The Rt Revd Edward Daly, Bishop of Derry during the decades of violence known in Northern Ireland as “The Troubles,” has died at the age of 82.
The BBC has original footage of the younger Daly, a curate at the Cathedral, waving a bloodied white handkerchief as he led a group of men carrying an injured boy away from the Bloody Sunday massacre in 1972. Daly told the BBC,
“I said a prayer with him and I anointed him and gave him the last rites. We decided to make a dash for it. I went in front with this handkerchief in my hand and they carried Jackie behind me. …
“All hell was let loose. They were firing lead bullets in all directions. They call themselves an army, it was utterly disgraceful. There was nothing fired at them, I can say that with absolute certainty because I was there. The people were running in all directions. Most of them had their backs to them and they just opened fire.”
When they laid him down, Jackie Duddy had died.
The Guardian’s coverage of Daly continues,
Daly was utterly opposed to political violence but equally opposed to the destructive politics that had created the unjust system of government in Northern Ireland. His was a political ministry by force of the inequalities of Northern Ireland, but particularly of Derry.
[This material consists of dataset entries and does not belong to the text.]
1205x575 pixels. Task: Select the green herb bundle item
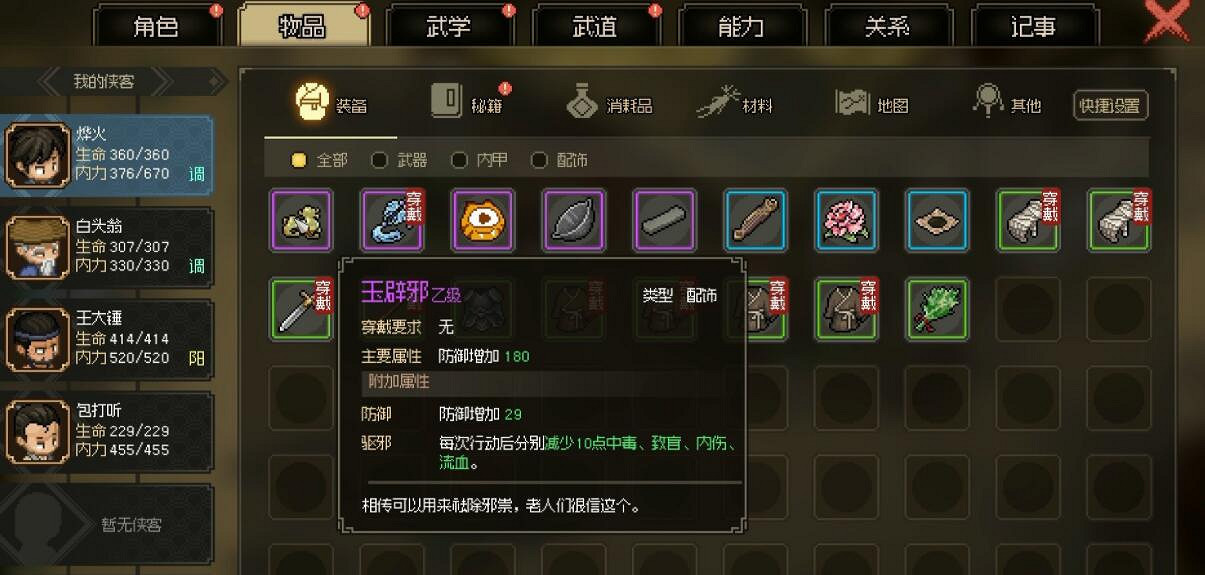tap(937, 309)
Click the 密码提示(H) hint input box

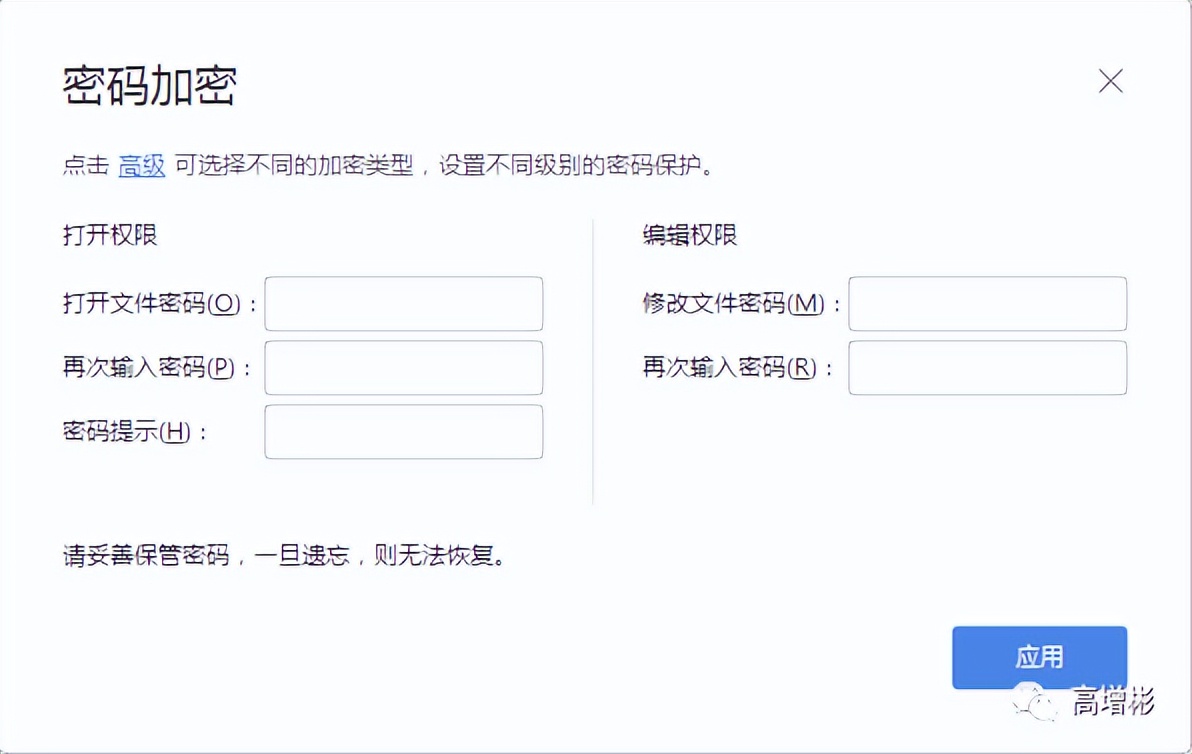(x=403, y=432)
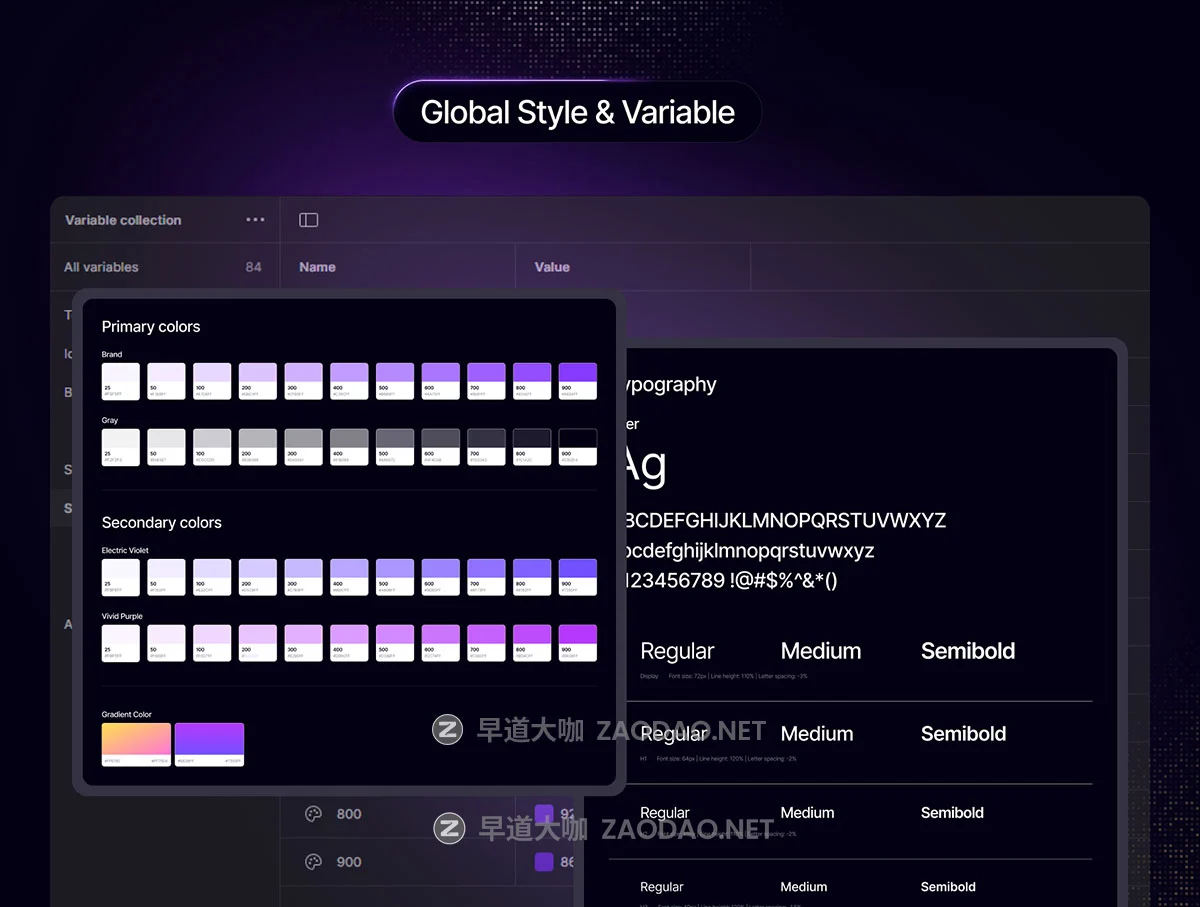Screen dimensions: 1200x907
Task: Click the Regular weight label under Display
Action: (x=677, y=651)
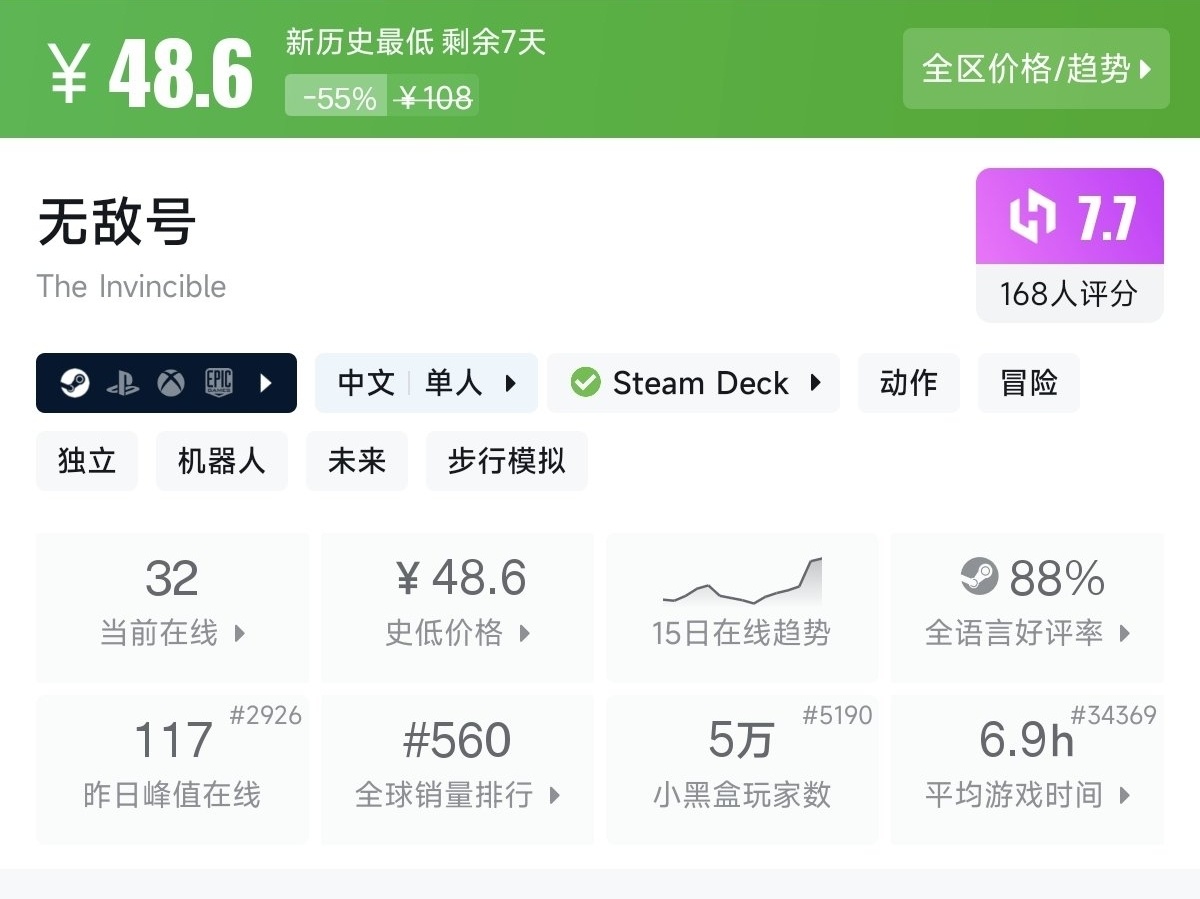Image resolution: width=1200 pixels, height=899 pixels.
Task: Select the 冒险 genre tag
Action: tap(1028, 383)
He was still only 40 when in 1974 he was appointed bishop of Derry, and that appointment was largely in tribute to the powerful way he had handled the aftermath of Bloody Sunday. He remained in the post until a stroke forced his early retirement in 1993, but even then he continued to work with politicians, notably John Hume, the Social Democratic and Labour party leader who in 1998 won the Nobel peace prize jointly with the Ulster Unionist David Trimble for their work to achieve the Good Friday Agreement and power sharing in government. …
A powerful critic of British handling of the politics of Northern Ireland in Britain as well as in Ireland, in 1994 Daly was an influential witness at the appeal hearing of the Birmingham Six, the men wrongly convicted of the 1973 Birmingham pub bomb, which killed 21 people. But he was also strong in his condemnation of the violent politics of paramilitary organisations.
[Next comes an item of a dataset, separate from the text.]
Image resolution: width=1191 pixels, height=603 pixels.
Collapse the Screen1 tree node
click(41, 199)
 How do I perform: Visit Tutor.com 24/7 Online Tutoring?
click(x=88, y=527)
He clashed with the IRA most dramatically in 1987 when he banned requiem masses with the body present at IRA funerals. This was after the IRA had breached his trust by firing shots to cheers over a coffin. Daly, having negotiated that there should be no guns present, was outraged: “If I did not take the most serious view of this situation, when several hundred people who, by some stretch of their own imagination, profess themselves to be Christians applaud and cheer an act of desecration of this nature, I would be failing in my responsibility.”
Despite his reputation as a peacemaker, Daly did not escape the scandals that beset the Church in later years.
He was one of those being investigated for protecting abusive priests, who had, in the 1970s, been moved to other parishes rather than removed or prosecuted. He also spoke in defence of the Sisters of Nazareth, one of the religious orders accused in 2014 of physical abuse of children in their orphanages. The Sisters, he said, had done extraordinary work in times of appalling poverty, and physical punishment, while now seen as wrong, was common then.
Among tributes from church leaders and politicians recorded by the BBC, Britain’s Northern Ireland Secretary, described Daly as
an iconic figure in civic life, and he will long be remembered as a cleric who worked tirelessly to promote peace for all.
Find more coverage of Bishop Daly’s life and career in the Guardian, the New York Times, and the BBC.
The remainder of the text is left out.